A la veille de la clôture, intenses négociations à la COP27 sur les finances

  • Les pays pauvres sont peu responsables des émissions de gaz à effet de serre à l'origine du réchauffement mais souvent très exposés aux conséquences de celui-ci
  • La présidence de la COP égyptienne devait de son côté publier dans la nuit ou vendredi un projet de déclaration finale

CHARM EL CHEIKH: Le secrétaire général des Nations unies Antonio Guterres a appelé jeudi les pays rassemblés à la COP27 à trouver "un accord ambitieux et crédible" sur la compensation des ravages provoqués par le changement climatique, un sujet brûlant sur lequel butent les négociations, à un jour de la fin prévue de la conférence sur le climat.

"La manière la plus efficace de reconstruire la confiance est de trouver un accord ambitieux et crédible sur les pertes et préjudices et le soutien financier aux pays en développement", a-t-il déclaré en Egypte, à son retour du G20 à Bali. "Nous avons besoin d'action".

Les pays pauvres, peu responsables des émissions de gaz à effet de serre à l'origine du réchauffement mais souvent très exposés aux conséquences de celui-ci, réclament un accord dès la conférence de Charm el-Cheikh sur la création d'un mécanisme financier spécifiquement dédié à ces dommages.

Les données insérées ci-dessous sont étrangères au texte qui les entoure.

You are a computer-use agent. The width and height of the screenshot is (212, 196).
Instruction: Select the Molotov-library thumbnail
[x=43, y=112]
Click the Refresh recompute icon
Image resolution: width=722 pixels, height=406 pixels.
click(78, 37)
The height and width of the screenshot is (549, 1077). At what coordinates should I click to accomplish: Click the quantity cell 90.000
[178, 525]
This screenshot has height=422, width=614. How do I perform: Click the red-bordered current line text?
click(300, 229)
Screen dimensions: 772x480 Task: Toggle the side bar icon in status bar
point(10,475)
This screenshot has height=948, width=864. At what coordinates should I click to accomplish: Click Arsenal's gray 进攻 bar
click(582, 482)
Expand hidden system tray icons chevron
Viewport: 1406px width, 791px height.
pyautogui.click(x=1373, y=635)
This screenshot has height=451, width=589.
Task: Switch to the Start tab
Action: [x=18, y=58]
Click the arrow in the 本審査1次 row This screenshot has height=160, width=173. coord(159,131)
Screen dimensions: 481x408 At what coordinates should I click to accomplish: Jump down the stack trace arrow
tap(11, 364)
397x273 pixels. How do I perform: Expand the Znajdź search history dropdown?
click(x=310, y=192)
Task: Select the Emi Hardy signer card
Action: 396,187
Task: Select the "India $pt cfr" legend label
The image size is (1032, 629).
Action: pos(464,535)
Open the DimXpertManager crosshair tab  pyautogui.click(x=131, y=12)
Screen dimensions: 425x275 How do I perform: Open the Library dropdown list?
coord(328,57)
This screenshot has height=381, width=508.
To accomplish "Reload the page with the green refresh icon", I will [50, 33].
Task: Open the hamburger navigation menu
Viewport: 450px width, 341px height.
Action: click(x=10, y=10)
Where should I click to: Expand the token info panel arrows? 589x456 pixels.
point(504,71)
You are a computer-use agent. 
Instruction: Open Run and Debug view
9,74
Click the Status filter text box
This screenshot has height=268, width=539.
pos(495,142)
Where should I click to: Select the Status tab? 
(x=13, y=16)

Mais les pays riches y sont très réticents.

L'Union Européenne a toutefois fait une ouverture lors d'une séance plénière tard jeudi soir, proposant "d'établir un fonds de réponse aux pertes et dommages", tout en insistant pour que la COP27 prenne aussi des engagements forts sur la réduction des émissions.

Ce fonds devrait être financé par "une large base de donateurs", a insisté le vice-président de la Commission européenne, Frans Timmermans. Un mot-clé pour désigner les pays aux moyens financiers conséquents, parmi lesquels donc la Chine, alliée des pays en développement sur ce dossier.

Ce fonds ne serait en outre qu'un élément d'une "mosaïque" de financements à élaborer. Et seuls les pays "très vulnérables" pourraient en bénéficier.

Le représentant du Pakistan, Nabil Munir, qui assure la présidence du puissant groupe de négociation G77+Chine (plus de 130 pays en développement), a qualifié l'offre européenne de "nouvelle positive". Il a toutefois estimé que "beaucoup de divergences demeurent".

Le délégué de la Chine, premier émetteur mondial et deuxième puissance économique, s'est exprimé sans commenter la proposition européenne.

Les Etats-Unis, dont l'opposition à un fonds dédié est connue, n'ont pas pris la parole.

Une proposition de résolution sur les pertes et dommages a par la suite été publiée par les "facilitateurs" sur ce dossier. Elle liste trois options, dont une assez semblable à l'offre européenne. Une autre pourrait à terme déboucher sur un fonds, une dernière évoque seulement un renforcement des financements.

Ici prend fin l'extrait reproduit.